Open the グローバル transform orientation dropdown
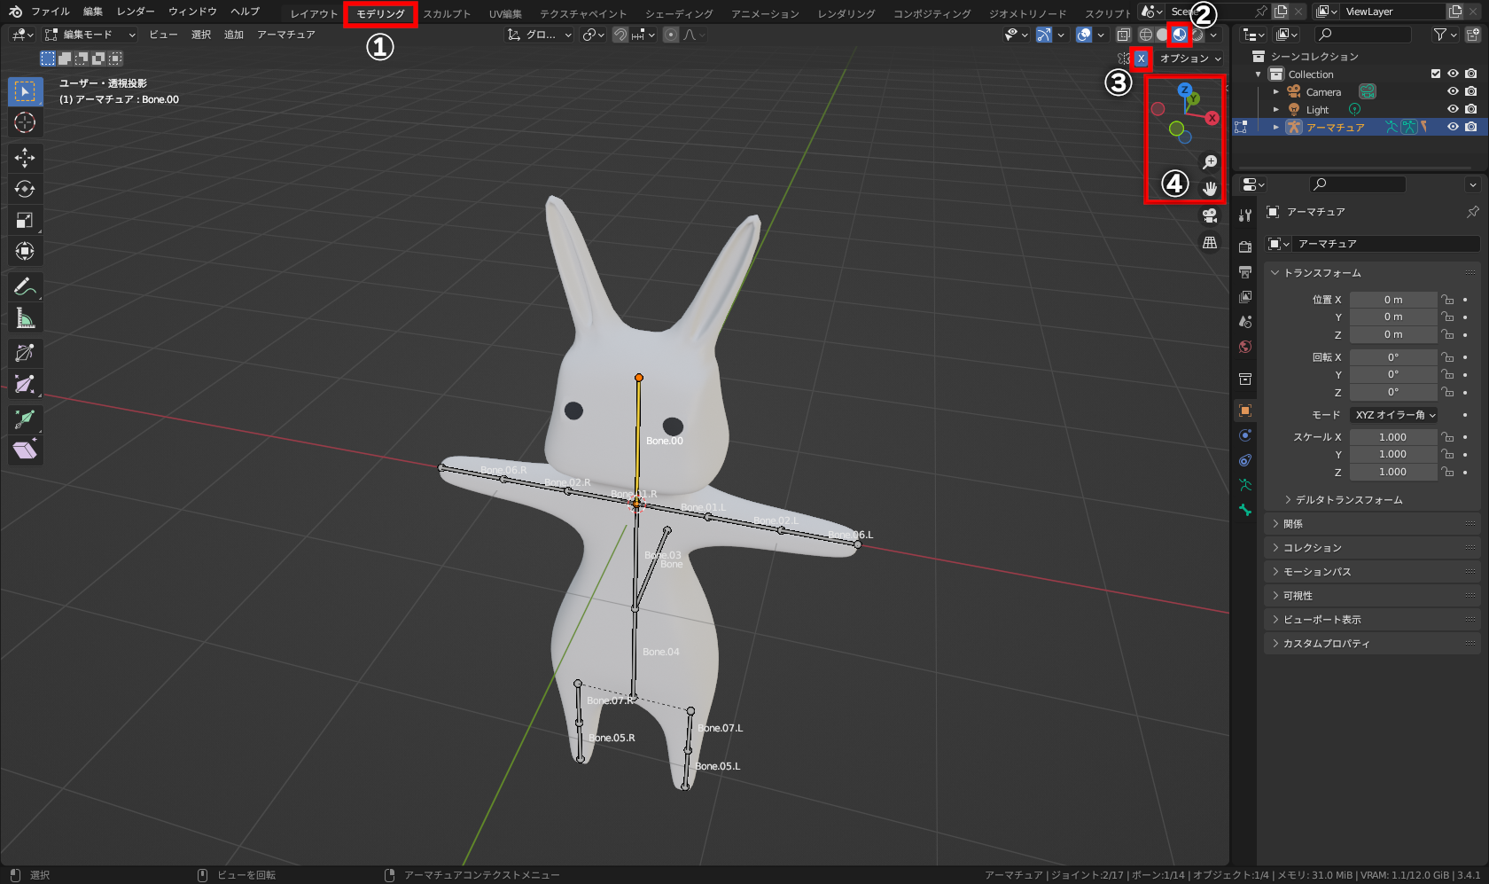 tap(538, 35)
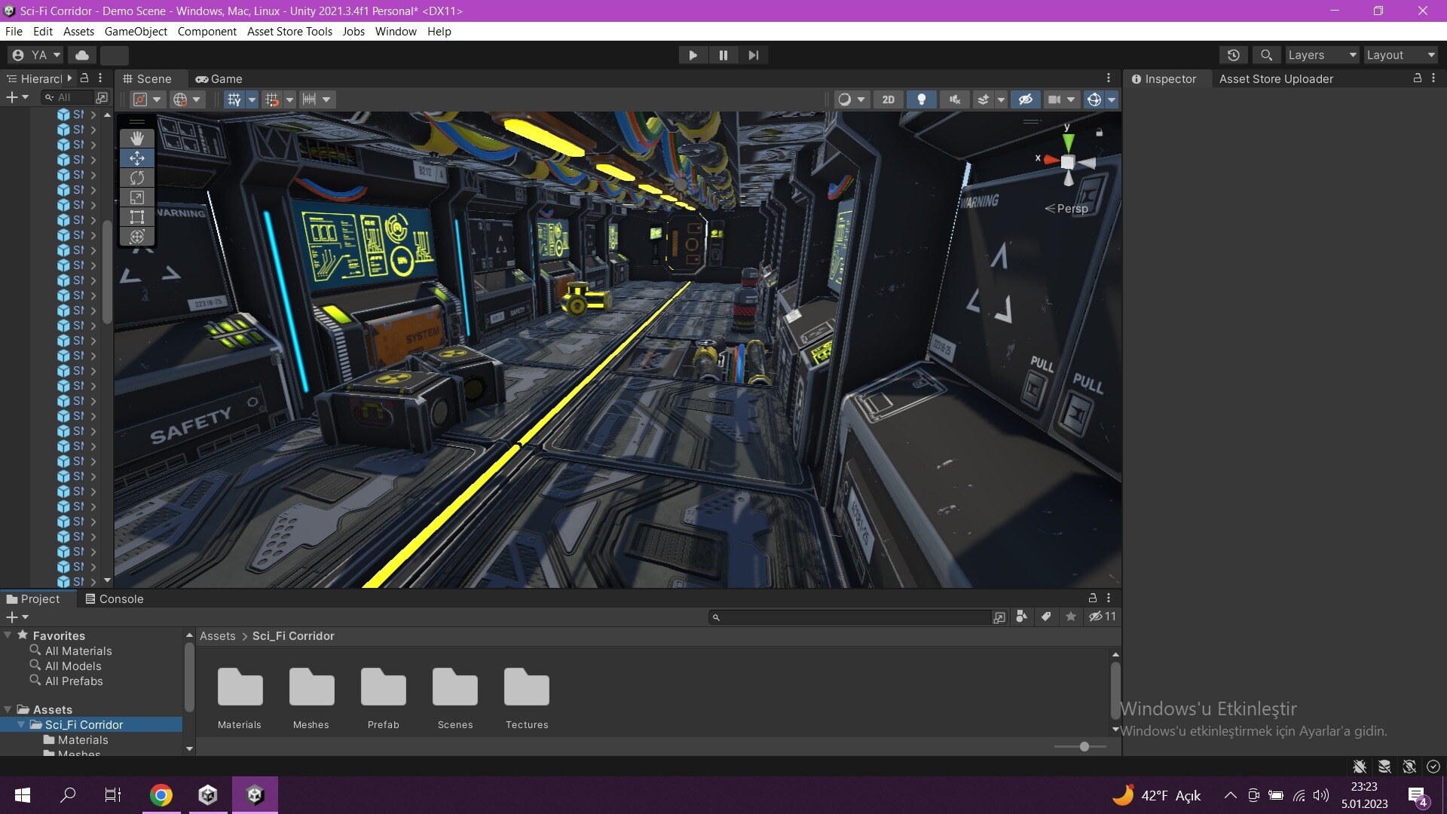Open the GameObject menu
1447x814 pixels.
(136, 32)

+ + + + + + +

→ **Exercise directions**
Give back the listing word for word, minus its images.

→ **Exercise answer**
Open the グローバル transform orientation dropdown
 tap(538, 35)
Open the GameObject menu
1447x814 pixels.
(136, 32)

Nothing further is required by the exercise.